» **WHAT IS NEEDED**: Please tell how many of the lines below contain "Mandalorian", using only a number.

══ SOURCE MATERIAL ══

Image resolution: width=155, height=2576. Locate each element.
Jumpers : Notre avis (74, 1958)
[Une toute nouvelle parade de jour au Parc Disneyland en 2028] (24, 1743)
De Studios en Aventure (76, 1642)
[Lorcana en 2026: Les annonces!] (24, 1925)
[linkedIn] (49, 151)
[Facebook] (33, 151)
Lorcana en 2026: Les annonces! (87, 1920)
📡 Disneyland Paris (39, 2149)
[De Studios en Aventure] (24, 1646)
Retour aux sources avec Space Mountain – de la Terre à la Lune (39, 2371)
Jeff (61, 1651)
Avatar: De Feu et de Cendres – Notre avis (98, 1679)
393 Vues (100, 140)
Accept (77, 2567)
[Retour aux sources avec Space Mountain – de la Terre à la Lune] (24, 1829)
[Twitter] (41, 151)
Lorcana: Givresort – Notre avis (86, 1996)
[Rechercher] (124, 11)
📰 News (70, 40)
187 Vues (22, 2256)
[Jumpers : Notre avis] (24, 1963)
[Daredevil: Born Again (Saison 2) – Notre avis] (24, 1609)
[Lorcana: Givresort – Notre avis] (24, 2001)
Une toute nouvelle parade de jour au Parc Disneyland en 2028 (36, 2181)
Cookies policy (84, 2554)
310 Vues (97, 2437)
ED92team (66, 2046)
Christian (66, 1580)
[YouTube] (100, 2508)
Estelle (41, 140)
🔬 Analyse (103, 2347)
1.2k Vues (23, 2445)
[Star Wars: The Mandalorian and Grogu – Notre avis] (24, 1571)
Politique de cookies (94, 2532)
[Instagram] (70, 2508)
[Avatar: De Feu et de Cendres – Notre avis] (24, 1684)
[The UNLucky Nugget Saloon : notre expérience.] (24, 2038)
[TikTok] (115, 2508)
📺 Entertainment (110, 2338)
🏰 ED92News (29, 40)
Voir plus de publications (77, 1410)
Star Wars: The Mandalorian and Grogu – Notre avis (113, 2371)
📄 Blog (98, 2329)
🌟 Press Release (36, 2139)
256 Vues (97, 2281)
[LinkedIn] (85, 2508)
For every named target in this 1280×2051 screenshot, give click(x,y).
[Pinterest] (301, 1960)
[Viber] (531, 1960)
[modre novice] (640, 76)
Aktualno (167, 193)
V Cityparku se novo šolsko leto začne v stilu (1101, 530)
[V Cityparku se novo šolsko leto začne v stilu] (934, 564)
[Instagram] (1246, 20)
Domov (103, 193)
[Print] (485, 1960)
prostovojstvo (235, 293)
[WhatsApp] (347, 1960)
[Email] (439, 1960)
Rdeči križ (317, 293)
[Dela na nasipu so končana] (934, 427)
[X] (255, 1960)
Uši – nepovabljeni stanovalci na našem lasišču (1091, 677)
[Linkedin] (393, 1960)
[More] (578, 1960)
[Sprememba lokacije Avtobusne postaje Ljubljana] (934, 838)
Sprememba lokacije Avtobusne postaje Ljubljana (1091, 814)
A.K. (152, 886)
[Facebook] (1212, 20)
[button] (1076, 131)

═══

» **EXERCISE RESULT**: 2